Darfour : meilleure communication recherchée par l'ONU avec la Commission de cessez-le-feu

Darfour : meilleure communication recherchée par l'ONU avec la Commission de cessez-le-feu

L'ONU cherche à améliorer la communication avec la Commission de cessez-le-feu de l'Union africaine présente au Darfour tandis que les mouvements rebelles demandent à réfléchir à la demande qui leur ait faite de signer immédiatement le protocole humanitaire portant sur cette région en crise du Soudan.
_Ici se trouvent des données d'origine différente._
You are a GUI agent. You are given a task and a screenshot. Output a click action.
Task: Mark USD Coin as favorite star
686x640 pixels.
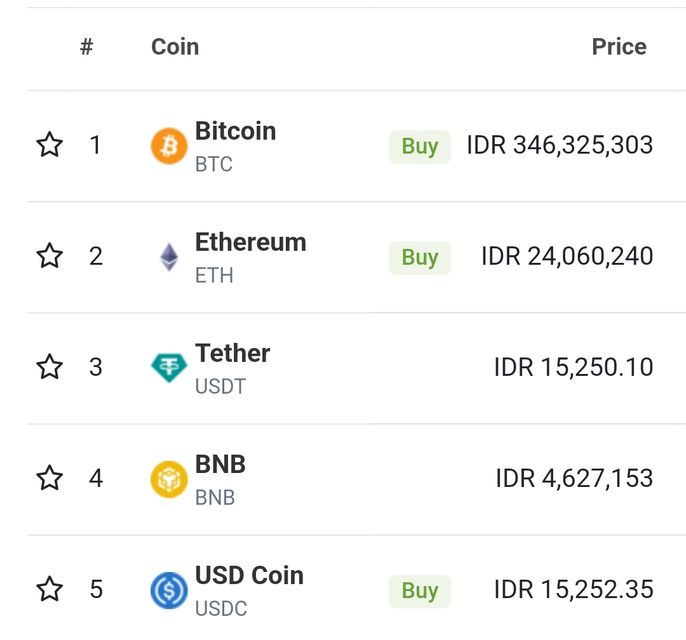(x=50, y=590)
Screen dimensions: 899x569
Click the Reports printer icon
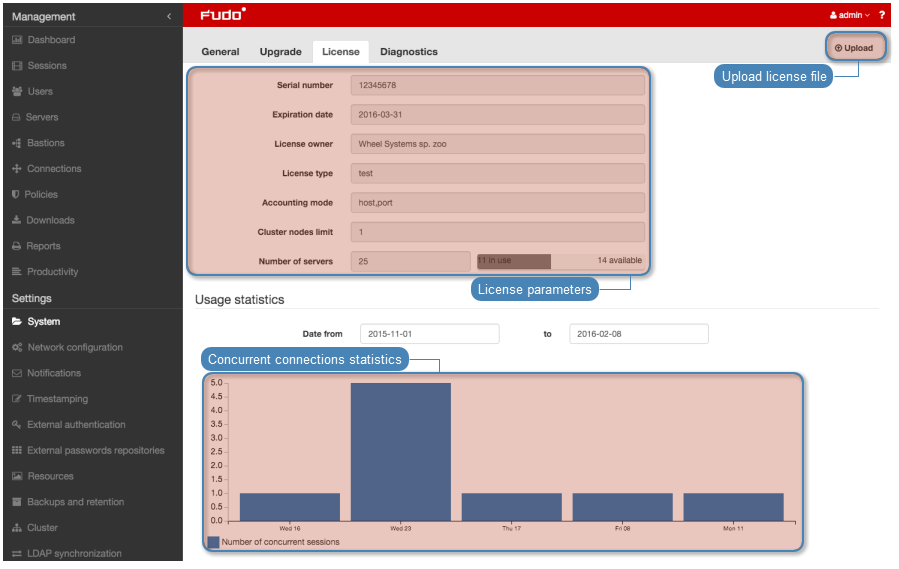coord(17,246)
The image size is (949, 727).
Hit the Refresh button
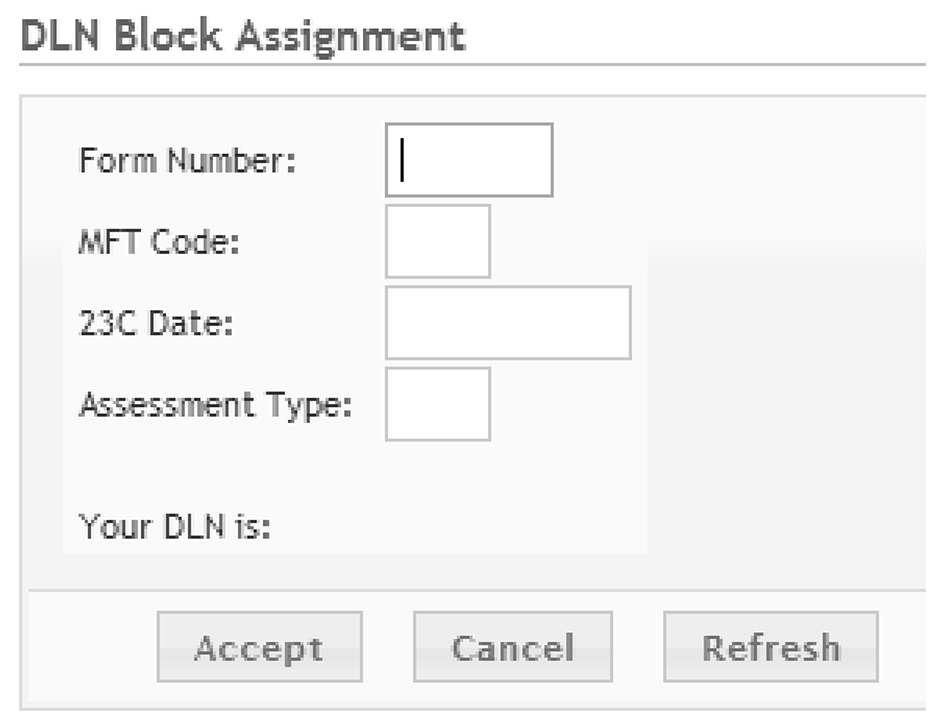[x=770, y=647]
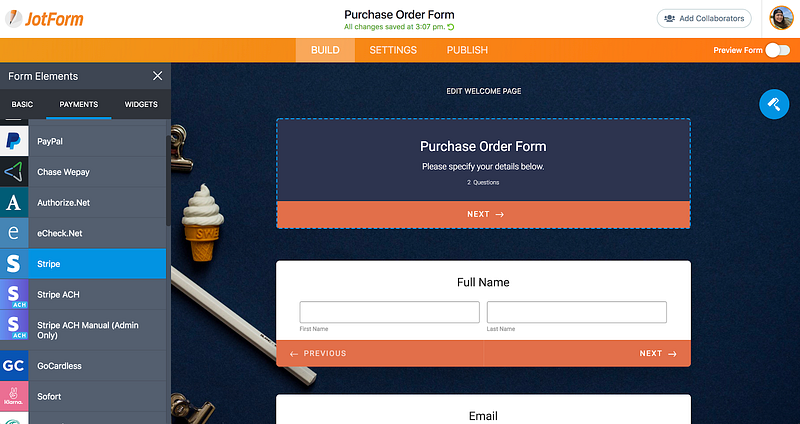Click the GoCardless GC icon
800x424 pixels.
point(14,366)
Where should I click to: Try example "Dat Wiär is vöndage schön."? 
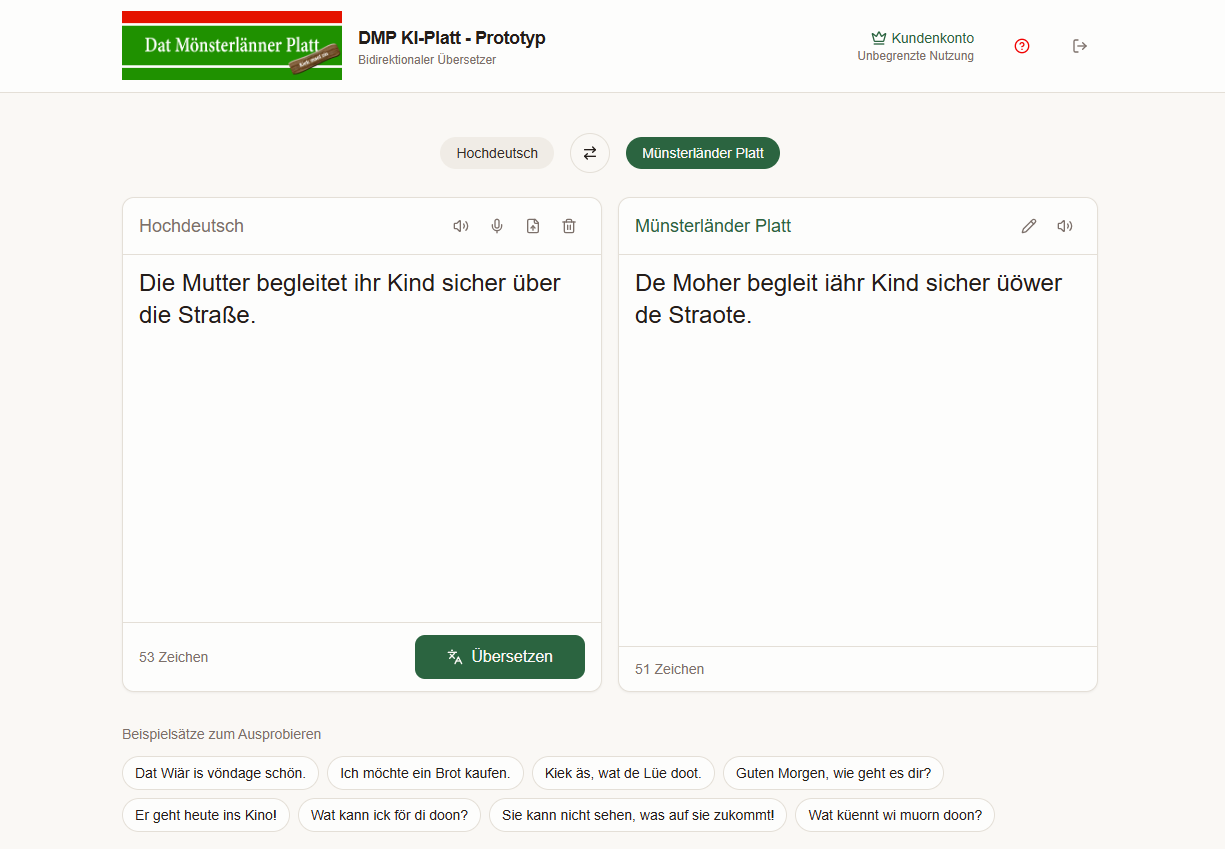click(x=221, y=773)
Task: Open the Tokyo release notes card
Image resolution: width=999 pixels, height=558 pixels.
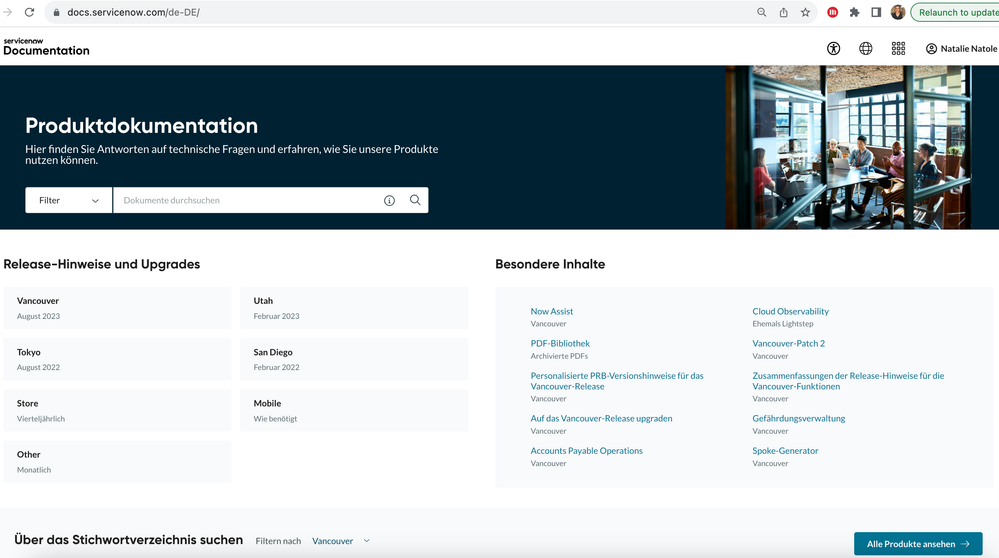Action: pyautogui.click(x=117, y=359)
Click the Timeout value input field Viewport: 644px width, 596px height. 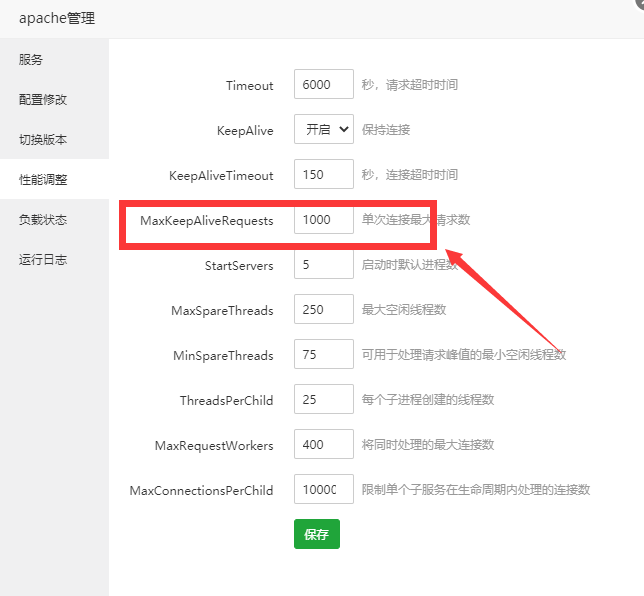tap(323, 85)
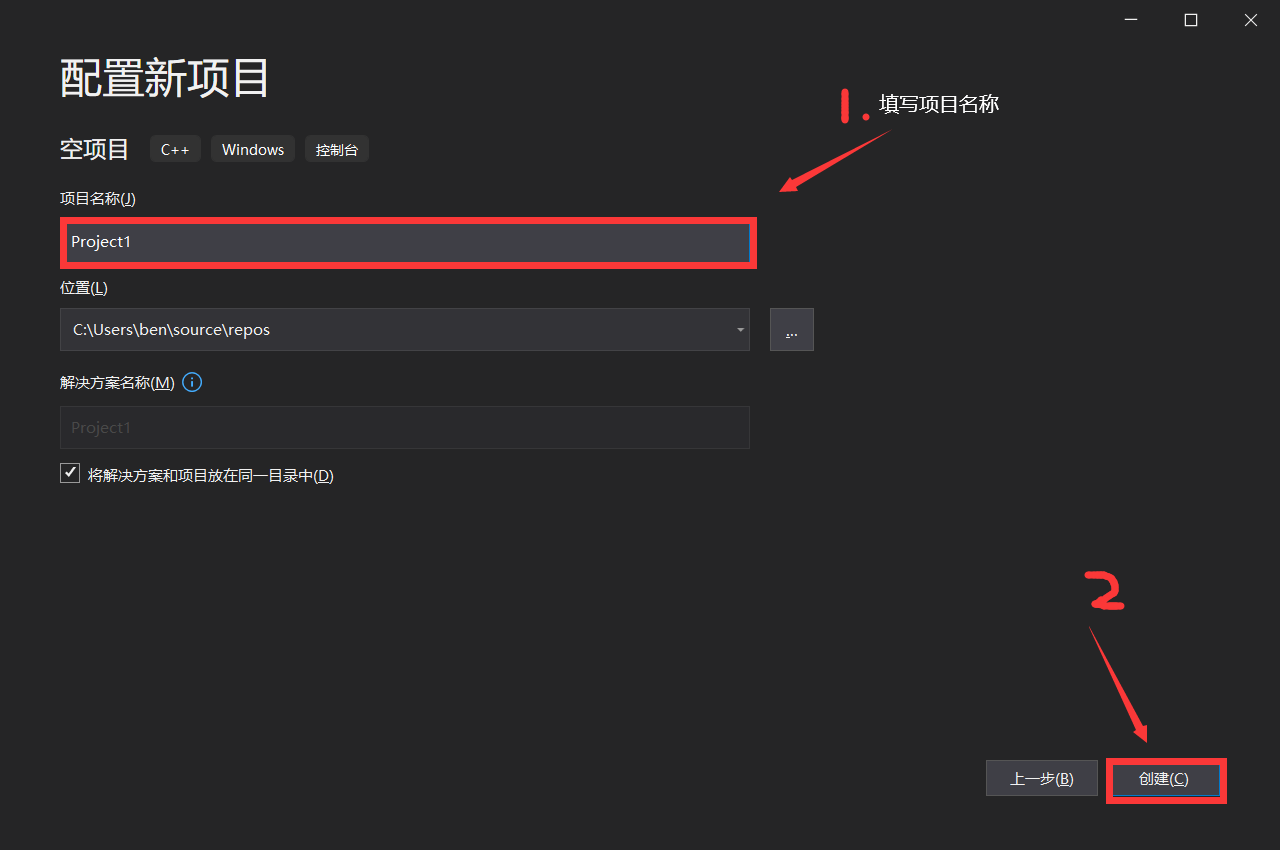
Task: Uncheck 将解决方案和项目放在同一目录中
Action: click(69, 472)
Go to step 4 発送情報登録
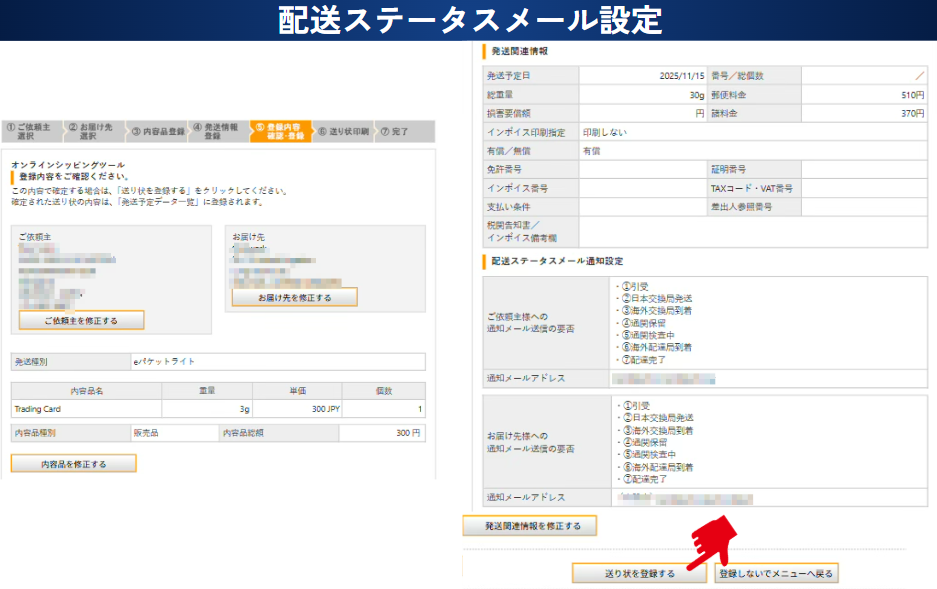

Le Représentant spécial du Secrétaire général pour le Soudan, Jan Pronk, s'est rendu hier à El-Fasher où il a rencontré le général Festus Okonkwo, président de la Commission de cessez-le-feu de l'Union africaine (UA), Darfour-Nord.

L'un et l'autre « se sont entretenus de la situation sur le terrain au Darfour », a précisé aujourd'hui le porte-parole du Secrétaire général, Fred Eckhard, lors de son point avec la presse. « Ils ont également discuté des possibilités d'améliorer les communications entre la Commission et l'ONU.»

De son côté, le Représentant spécial adjoint pour les affaires humanitaires, Manuel Aranda da Silva, s'est rendu aujourd'hui à El-Fasher pour y rencontrer les leaders des forces rebelles de l'Armée de libération du Soudan (SLA, selon son acronyme en anglais).

« Les discussions porteront aujourd'hui sur l'amélioration de l'accès du personnel humanitaire dans les zones contrôlées par les troupes rebelles au même titre que les zones contrôlées par le gouvernement du Soudan » a précisé le porte-parole du Secrétaire général.

Pendant ce temps-là, la mission des Nation unies au Soudan continue de recevoir des informations faisant état d'actes de banditisme attribués à des individus isolés et armés et se produisant plus particulièrement dans le Nord et dans le Sud du Darfour. La mission relate notamment aujourd'hui l'attaque de passagers dans des bus et des véhicules appartenant à des agences humanitaires.

Par ailleurs, les forces rebelles, et notamment le Mouvement pour la justice et l'égalité, ont fait savoir hier, à la médiation de l'UA, qu'ils avaient besoin de plus de temps pour réfléchir à la demande du Président nigérian, Olusegun Obasanjo, de signer le protocole humanitaire auxquels ils avaient récemment donné leur accord de même que les autres parties présentes aux pourparlers d'Abuja.